Как крестьян делали отсталыми: Сельскохозяйственные кооперативы и аграрный вопрос в России 1861–1914 читать книгу онлайн
Главная тема провокативно озаглавленной книги профессора Нью-Йоркского университета Янни Коцониса — взаимодействие между распространенными в образованном обществе способами мышления о крестьянах и практикой реформирования деревни в предреволюционной России. На примере сельскохозяйственных кооперативов автор доказывает, что постулат о крестьянской отсталости, подопечности и неправоспособности не только был основой цивилизаторской самоидентификации специалистов-аграрников, но и внедрялся в сознание самих крестьян, воплощаясь в новых учреждениях и порядках, призванных, по задумке, модернизировать жизнь и быт деревни. Сословная ментальность, представления о социальной структуре, дискуссии о земельной собственности и кредите, программа и ход столыпинской реформы — эти и другие сюжеты рассматриваются в контексте культурной дискриминации крестьян некрестьянами. Приглашая российского читателя к спору, книга демонстрирует плодотворность союза аграрной историографии с методами дискурсивного анализа.

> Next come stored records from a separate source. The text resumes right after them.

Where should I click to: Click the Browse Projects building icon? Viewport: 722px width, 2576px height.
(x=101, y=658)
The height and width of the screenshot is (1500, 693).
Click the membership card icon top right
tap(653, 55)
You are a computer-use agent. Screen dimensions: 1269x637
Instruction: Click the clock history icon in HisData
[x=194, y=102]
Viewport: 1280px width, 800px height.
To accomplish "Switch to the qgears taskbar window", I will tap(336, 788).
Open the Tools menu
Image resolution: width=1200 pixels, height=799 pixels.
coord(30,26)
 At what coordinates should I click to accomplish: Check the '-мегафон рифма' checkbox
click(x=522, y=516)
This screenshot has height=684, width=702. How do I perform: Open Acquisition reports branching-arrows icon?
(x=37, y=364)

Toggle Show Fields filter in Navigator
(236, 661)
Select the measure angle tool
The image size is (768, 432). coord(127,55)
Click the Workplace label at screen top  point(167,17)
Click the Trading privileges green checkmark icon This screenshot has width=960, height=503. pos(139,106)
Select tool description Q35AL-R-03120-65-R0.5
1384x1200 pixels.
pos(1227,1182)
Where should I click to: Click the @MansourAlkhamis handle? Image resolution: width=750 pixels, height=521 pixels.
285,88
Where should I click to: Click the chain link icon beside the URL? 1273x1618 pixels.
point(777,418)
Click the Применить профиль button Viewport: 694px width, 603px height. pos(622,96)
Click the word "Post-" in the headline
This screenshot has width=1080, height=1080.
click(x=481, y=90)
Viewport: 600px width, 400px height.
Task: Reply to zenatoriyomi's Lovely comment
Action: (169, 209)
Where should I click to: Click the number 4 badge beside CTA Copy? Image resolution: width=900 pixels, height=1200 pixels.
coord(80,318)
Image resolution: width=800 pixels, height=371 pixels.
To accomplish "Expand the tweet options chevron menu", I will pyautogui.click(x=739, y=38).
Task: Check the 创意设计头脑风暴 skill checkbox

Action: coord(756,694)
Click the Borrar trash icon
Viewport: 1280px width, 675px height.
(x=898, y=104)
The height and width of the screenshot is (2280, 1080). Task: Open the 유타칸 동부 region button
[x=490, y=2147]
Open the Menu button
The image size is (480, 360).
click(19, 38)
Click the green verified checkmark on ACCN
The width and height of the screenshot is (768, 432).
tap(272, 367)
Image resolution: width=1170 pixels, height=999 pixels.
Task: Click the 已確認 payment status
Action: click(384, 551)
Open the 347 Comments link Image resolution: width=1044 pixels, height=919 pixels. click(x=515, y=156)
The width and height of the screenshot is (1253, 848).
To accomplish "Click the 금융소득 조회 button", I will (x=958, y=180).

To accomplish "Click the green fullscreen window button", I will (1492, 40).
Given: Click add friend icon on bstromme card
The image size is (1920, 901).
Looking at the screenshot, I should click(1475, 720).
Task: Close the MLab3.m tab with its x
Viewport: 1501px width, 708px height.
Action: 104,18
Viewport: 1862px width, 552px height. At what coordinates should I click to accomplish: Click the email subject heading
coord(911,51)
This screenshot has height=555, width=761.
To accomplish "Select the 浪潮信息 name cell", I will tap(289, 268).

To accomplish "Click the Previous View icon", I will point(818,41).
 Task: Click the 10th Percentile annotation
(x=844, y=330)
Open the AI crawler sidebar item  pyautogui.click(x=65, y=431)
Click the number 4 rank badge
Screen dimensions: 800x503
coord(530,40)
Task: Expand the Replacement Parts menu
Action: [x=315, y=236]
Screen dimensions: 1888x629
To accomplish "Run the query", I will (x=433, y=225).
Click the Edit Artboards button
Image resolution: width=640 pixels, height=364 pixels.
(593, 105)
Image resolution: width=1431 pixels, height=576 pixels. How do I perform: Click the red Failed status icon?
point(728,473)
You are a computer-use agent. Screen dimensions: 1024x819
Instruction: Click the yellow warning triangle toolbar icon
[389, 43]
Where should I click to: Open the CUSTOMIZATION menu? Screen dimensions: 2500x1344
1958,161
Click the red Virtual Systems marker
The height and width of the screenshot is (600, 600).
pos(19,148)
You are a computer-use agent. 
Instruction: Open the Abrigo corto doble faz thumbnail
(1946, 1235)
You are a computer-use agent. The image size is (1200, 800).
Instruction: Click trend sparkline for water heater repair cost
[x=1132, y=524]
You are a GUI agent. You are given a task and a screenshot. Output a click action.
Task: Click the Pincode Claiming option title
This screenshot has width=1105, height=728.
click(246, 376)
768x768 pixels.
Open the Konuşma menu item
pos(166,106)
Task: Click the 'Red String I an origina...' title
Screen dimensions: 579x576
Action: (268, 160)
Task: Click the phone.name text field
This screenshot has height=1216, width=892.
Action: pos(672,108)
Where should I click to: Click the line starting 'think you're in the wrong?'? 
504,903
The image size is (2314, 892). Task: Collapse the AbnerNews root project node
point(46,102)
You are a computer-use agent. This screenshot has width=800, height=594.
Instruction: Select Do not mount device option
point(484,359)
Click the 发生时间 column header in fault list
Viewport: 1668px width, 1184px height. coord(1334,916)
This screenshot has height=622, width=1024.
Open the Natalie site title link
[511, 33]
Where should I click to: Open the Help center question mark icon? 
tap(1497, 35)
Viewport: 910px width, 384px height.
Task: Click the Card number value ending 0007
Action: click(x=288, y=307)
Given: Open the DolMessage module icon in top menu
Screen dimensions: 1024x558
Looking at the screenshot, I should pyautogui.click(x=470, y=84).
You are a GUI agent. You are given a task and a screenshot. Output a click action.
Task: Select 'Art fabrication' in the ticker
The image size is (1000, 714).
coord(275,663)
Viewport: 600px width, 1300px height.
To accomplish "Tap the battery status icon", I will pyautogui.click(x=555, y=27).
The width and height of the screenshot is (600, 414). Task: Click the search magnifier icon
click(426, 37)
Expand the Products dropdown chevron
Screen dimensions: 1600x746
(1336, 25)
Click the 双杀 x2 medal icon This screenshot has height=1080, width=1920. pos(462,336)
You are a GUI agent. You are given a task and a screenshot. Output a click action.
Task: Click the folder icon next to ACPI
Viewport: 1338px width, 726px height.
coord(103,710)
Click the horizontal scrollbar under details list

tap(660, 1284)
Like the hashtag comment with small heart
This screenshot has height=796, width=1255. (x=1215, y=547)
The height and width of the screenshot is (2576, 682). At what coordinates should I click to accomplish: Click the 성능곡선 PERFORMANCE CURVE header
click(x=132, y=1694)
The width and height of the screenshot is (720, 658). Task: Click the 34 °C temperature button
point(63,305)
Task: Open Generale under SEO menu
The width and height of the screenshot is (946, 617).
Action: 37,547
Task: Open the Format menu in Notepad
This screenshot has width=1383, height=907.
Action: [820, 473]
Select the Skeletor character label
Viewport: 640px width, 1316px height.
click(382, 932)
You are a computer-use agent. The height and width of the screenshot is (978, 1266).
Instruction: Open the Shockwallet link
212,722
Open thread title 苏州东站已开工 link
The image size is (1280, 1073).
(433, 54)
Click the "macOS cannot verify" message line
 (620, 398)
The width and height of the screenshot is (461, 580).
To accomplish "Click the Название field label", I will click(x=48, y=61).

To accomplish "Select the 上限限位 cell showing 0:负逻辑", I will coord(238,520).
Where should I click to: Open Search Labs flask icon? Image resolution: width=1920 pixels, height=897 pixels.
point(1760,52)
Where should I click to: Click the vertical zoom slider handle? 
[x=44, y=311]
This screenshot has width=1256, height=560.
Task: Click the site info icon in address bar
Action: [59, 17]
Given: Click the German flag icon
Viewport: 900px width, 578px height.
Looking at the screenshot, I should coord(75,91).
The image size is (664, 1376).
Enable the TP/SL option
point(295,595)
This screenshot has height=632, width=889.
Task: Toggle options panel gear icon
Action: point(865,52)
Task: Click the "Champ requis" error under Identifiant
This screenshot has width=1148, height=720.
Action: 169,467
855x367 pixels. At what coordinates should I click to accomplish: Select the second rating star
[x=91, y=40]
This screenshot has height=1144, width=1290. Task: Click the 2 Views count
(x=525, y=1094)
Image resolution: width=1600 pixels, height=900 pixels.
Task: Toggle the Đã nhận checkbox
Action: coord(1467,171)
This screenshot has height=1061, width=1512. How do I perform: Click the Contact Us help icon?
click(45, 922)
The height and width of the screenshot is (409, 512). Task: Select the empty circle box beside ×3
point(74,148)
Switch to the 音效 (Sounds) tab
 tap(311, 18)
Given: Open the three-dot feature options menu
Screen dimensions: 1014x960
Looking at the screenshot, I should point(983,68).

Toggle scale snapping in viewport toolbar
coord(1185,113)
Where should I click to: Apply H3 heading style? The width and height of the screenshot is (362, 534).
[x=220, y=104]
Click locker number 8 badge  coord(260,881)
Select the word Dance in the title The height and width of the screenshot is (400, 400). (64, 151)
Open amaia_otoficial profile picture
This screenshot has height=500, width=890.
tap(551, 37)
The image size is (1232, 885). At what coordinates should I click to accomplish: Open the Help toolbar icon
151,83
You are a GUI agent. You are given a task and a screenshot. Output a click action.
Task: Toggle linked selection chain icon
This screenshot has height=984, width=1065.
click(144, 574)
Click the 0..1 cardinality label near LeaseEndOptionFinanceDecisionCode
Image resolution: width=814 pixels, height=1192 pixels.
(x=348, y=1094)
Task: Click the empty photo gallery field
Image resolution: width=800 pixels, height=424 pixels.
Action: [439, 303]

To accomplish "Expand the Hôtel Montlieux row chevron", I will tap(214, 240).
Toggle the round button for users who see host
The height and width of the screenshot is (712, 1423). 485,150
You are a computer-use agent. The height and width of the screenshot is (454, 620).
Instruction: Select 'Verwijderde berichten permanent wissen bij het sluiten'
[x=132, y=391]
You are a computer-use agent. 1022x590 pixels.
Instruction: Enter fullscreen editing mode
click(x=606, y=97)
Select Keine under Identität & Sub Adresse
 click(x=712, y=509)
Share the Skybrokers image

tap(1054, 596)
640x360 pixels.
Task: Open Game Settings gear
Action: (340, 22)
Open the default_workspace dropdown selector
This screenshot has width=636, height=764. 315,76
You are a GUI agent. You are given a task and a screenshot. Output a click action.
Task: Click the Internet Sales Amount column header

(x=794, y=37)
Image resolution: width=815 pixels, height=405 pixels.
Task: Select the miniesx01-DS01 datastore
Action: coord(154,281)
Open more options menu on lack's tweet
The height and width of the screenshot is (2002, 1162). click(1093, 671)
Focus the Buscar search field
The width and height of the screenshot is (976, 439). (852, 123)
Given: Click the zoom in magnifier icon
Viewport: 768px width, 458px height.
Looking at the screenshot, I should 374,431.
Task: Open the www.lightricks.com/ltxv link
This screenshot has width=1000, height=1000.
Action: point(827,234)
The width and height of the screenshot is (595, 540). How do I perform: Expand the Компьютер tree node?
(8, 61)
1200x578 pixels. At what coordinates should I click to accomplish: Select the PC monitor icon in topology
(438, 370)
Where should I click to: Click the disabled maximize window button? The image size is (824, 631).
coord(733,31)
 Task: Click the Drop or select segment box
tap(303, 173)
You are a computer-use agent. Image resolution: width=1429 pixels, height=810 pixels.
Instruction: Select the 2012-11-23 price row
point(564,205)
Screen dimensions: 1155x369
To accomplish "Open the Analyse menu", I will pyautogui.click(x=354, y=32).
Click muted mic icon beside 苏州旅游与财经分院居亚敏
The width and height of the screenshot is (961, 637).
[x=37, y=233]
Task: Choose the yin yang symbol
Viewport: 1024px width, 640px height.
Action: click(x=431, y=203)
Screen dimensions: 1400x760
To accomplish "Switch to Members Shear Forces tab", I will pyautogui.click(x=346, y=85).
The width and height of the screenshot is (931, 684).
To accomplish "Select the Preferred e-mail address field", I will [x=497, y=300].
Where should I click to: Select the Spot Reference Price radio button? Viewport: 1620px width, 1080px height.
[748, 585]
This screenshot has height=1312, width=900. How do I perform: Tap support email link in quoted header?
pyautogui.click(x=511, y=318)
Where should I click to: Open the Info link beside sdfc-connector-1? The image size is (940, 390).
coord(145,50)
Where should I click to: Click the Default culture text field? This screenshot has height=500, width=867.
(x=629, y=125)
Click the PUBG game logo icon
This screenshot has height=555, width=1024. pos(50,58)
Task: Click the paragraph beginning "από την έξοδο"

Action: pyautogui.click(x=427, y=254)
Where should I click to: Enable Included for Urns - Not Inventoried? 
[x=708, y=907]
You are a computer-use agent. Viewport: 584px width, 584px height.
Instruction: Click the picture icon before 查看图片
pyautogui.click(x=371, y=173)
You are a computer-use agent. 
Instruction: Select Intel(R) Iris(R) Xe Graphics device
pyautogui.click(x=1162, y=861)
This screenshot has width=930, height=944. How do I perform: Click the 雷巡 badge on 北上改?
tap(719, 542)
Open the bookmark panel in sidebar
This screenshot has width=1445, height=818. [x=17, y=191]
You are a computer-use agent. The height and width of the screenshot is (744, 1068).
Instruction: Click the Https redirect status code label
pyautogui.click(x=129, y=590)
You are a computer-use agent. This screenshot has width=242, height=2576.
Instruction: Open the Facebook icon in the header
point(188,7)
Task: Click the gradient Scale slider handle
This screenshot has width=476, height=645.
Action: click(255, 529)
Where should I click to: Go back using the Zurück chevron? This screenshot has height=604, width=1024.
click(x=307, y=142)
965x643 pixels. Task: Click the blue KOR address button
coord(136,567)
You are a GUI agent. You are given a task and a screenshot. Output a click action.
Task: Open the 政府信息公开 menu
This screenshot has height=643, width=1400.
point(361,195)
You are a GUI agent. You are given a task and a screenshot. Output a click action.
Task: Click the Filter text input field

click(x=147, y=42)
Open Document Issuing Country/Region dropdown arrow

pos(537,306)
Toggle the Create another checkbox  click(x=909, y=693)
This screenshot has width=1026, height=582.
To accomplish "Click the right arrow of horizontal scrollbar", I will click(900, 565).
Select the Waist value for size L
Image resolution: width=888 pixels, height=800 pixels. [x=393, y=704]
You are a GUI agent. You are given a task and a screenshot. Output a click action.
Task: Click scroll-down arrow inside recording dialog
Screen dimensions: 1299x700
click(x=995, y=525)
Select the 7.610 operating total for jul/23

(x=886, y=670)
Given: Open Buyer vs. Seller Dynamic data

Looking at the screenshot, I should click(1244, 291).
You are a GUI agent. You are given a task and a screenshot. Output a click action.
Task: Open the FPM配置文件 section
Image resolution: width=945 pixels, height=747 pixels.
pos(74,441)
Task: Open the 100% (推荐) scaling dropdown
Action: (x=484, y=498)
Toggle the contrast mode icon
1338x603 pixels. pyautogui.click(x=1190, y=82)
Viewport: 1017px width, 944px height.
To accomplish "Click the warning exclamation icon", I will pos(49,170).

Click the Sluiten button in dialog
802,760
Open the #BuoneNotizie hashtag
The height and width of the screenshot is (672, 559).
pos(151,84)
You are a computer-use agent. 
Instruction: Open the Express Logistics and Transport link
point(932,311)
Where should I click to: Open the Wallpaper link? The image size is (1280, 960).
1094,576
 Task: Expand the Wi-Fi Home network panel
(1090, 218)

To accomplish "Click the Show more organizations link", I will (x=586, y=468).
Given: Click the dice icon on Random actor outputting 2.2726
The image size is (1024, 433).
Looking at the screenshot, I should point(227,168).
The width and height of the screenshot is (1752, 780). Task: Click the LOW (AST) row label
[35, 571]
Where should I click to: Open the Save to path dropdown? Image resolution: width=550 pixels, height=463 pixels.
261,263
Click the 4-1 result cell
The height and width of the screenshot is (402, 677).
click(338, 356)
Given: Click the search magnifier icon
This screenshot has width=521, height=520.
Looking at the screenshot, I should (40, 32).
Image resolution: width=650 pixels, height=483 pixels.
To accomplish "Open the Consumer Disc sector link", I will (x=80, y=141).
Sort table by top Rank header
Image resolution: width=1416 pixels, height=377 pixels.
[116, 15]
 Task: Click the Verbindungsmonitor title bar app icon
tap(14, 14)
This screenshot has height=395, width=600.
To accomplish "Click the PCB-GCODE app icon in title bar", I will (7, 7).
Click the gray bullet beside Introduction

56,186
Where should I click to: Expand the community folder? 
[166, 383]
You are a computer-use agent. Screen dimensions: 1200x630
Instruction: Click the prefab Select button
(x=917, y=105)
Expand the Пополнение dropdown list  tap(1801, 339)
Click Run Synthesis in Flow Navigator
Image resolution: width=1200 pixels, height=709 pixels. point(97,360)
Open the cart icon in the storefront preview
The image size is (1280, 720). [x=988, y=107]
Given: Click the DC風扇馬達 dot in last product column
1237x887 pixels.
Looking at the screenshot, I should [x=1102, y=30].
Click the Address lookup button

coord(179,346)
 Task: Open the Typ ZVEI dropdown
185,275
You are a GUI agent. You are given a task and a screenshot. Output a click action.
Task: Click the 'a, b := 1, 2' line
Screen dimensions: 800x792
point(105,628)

Тот механизм, который земцы обнаружили на местах, заставил кооперативных деятелей пересмотреть свое понимание социальных процессов, происходивших в русской деревне: вместо картины однообразной и всеобщей бедности они увидели пестрое полотно социальной эксплуатации, борьбы и дифференциации[56]. Когда Яковлев в 1872 г. обрисовывал необходимую форму для ссудо-сберегательных товариществ, он утверждал, что «село или волость не представляют широкого разнообразия состоятельностей» и практически все хозяйства «подходят под один уровень одинаково нуждающегося населения». Он осознавал различия между крестьянскими хозяйствами, но указывал, что главное — это моральные качества, искренность и честность вовлеченных в дело индивидов, а не их материальное благосостояние[57]. Конечно, немного богатства можно было увидеть в русской деревне, если смотреть на нее из окон помещичьей усадьбы или из губернского города, но экономические различия между крестьянскими хозяйствами были вполне достаточными, чтобы спровоцировать неожиданный рост самой разнообразной активности действующих кооперативов. Уже в 1874 г. Санкт-Петербургское отделение обнаружило, что в некоторых случаях беднейшие крестьяне не допускались в кооперативы как не способные вернуть полученные ссуды. Для многих общественных деятелей понятие «богатый крестьянин» было оксюмороном, а концепция единообразия русской деревни не могла объяснить доступные наблюдению результаты развития аграрных кооперативов[58].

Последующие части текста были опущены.